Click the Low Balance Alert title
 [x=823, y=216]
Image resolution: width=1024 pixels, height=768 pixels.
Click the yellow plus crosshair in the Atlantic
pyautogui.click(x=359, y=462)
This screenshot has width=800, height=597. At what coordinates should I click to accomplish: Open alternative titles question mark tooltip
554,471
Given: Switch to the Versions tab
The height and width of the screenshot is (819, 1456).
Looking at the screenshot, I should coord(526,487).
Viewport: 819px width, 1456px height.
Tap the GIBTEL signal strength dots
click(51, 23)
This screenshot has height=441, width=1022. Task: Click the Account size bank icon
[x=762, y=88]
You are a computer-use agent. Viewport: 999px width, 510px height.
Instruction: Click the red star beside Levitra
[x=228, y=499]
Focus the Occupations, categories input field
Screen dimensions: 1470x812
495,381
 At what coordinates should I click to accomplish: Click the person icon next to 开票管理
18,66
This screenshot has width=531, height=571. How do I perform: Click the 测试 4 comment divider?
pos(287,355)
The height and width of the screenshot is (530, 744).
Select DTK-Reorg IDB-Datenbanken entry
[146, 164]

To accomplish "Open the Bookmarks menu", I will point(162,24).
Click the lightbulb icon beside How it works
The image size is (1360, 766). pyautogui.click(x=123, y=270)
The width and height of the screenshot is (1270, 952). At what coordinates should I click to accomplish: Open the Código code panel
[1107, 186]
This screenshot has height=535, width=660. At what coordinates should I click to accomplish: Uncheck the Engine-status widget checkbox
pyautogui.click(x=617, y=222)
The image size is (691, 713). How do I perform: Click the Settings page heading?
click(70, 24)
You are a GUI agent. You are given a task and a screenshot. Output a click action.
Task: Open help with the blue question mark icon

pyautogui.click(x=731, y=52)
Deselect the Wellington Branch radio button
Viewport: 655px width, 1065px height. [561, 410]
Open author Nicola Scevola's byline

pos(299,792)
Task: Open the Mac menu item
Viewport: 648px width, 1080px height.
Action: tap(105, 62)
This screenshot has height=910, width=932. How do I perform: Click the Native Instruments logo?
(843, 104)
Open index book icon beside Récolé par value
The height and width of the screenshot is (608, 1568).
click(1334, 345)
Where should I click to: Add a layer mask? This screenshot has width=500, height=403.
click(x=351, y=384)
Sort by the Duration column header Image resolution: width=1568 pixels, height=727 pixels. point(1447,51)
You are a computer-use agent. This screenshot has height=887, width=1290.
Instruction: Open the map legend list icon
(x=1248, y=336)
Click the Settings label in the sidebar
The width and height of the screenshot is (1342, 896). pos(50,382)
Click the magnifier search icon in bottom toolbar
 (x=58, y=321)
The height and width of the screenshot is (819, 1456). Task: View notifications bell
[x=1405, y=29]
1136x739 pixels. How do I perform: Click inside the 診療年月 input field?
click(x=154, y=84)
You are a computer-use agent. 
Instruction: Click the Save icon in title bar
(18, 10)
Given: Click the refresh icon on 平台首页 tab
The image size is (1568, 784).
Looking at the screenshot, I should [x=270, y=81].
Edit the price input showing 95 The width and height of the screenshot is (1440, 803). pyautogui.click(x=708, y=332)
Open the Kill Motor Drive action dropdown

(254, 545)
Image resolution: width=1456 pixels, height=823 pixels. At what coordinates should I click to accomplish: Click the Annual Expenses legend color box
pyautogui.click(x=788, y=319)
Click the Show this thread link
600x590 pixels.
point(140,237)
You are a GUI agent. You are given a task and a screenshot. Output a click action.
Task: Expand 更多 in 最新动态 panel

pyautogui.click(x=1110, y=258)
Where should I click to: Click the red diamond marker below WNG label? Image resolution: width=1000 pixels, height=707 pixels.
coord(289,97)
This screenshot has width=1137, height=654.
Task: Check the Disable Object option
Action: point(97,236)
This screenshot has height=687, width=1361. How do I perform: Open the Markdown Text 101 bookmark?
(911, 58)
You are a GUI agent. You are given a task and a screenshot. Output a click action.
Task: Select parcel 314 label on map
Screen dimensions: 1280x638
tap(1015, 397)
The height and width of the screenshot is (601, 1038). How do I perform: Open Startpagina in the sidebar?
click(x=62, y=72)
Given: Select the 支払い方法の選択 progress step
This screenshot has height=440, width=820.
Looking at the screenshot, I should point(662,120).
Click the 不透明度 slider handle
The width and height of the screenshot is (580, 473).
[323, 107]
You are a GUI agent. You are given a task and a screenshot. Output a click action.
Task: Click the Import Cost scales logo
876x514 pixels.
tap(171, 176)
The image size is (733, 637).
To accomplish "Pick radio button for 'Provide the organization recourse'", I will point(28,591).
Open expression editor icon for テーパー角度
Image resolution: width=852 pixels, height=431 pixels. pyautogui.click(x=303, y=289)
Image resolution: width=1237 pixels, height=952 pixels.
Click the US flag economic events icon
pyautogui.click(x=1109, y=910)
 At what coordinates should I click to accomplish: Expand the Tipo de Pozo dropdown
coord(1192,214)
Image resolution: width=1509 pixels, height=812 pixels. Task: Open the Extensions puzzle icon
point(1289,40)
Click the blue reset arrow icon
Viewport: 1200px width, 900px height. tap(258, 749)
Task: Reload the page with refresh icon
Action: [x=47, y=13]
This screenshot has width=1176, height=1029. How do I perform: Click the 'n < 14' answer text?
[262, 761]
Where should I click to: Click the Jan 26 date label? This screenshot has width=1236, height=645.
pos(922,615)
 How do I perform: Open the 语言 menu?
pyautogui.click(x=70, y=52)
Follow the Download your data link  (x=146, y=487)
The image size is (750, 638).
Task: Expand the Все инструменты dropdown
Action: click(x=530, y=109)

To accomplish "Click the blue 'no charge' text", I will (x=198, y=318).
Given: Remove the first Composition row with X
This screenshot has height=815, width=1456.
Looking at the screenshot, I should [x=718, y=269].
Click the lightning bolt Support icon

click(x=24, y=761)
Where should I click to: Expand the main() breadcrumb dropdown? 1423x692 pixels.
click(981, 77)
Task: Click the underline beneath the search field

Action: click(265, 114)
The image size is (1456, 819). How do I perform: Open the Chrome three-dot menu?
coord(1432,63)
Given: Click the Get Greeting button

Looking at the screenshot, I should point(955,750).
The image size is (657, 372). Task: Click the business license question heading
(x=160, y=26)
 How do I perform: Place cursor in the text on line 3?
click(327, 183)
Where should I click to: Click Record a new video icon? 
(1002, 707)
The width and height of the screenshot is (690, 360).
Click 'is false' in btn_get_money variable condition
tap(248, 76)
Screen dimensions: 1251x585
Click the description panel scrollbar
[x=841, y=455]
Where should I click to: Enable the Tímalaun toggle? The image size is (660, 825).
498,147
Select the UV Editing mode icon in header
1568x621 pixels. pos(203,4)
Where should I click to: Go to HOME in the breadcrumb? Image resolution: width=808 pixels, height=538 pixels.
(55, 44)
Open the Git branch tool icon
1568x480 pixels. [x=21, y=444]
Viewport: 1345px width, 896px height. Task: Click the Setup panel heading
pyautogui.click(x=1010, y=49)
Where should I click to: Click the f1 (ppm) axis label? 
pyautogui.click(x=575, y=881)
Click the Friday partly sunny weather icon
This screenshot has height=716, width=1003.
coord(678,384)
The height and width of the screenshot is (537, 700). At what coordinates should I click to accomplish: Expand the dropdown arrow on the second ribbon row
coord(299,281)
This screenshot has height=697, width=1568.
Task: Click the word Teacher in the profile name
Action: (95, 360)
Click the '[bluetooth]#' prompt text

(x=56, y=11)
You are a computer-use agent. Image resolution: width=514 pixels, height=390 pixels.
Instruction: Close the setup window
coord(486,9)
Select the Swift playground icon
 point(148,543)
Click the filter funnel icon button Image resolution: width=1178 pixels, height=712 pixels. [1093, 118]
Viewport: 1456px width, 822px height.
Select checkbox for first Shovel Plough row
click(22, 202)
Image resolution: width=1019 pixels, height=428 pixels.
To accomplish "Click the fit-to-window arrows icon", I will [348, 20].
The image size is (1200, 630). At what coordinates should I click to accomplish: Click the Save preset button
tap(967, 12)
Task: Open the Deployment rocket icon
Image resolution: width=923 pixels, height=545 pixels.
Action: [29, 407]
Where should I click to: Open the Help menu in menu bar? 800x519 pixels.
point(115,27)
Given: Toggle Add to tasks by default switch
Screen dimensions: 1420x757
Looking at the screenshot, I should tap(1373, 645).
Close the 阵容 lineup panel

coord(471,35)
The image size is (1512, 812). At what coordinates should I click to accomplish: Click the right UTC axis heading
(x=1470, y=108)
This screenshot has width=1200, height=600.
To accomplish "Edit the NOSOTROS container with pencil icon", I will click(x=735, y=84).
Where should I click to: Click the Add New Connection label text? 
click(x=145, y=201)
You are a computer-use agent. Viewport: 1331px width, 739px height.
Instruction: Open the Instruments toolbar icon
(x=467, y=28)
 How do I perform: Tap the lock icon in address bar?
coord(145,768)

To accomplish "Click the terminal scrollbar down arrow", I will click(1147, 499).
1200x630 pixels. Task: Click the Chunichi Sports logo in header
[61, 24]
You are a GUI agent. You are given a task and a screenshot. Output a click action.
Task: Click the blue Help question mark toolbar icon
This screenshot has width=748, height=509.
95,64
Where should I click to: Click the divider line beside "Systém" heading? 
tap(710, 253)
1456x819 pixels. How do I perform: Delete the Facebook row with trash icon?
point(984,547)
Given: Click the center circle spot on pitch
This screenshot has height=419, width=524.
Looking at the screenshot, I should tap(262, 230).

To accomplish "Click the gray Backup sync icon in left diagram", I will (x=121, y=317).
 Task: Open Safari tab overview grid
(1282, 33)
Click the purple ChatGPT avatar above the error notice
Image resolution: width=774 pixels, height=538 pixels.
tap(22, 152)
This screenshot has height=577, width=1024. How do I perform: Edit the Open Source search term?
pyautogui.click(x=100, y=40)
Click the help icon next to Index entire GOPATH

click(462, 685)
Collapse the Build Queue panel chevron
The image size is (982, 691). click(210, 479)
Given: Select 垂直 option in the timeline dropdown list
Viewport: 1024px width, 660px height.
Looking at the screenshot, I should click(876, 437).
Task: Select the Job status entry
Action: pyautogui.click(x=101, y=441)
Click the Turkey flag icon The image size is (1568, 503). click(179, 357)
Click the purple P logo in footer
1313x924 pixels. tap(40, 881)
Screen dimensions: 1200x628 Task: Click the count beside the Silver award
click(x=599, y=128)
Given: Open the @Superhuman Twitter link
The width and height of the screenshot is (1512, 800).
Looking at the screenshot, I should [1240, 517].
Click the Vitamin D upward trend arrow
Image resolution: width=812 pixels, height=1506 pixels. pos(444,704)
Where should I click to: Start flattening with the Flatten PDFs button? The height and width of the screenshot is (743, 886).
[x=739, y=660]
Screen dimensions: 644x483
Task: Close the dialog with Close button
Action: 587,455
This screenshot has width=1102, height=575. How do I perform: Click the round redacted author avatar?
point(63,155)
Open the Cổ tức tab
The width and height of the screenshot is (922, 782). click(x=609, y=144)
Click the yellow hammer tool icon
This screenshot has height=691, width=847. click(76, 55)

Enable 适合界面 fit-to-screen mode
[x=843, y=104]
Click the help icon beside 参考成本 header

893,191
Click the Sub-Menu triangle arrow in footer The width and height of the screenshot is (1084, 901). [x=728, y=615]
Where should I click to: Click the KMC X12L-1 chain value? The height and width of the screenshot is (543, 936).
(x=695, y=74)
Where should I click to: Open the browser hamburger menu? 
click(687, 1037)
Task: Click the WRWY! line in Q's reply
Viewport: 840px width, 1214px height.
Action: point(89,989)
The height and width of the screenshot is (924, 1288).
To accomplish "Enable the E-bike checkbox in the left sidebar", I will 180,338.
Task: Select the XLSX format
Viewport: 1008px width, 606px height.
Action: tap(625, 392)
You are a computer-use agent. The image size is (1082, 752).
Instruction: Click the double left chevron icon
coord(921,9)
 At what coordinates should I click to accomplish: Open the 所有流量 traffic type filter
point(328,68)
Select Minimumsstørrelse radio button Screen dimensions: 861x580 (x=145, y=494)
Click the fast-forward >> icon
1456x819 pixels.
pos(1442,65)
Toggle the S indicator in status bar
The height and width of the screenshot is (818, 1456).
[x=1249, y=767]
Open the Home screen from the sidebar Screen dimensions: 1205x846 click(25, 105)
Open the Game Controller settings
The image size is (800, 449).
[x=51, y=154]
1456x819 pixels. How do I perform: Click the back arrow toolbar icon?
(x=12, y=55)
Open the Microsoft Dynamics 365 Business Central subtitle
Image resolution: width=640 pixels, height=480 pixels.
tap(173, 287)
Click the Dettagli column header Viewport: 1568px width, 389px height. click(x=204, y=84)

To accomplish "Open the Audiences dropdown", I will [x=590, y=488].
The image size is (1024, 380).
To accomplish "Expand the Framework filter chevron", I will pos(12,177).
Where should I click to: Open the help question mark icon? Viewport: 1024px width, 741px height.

#####

PROBLEM STATEMENT - Reproduce the stretch from the start of the records through the line containing "Looking at the screenshot, I should coord(526,487).", substituting "Pacific" for "Atlantic" and leaving everything else unchanged.

RESULT -
Click the Low Balance Alert title
 [x=823, y=216]
Image resolution: width=1024 pixels, height=768 pixels.
Click the yellow plus crosshair in the Pacific
pyautogui.click(x=359, y=462)
This screenshot has width=800, height=597. At what coordinates should I click to accomplish: Open alternative titles question mark tooltip
554,471
Given: Switch to the Versions tab
The height and width of the screenshot is (819, 1456).
Looking at the screenshot, I should coord(526,487).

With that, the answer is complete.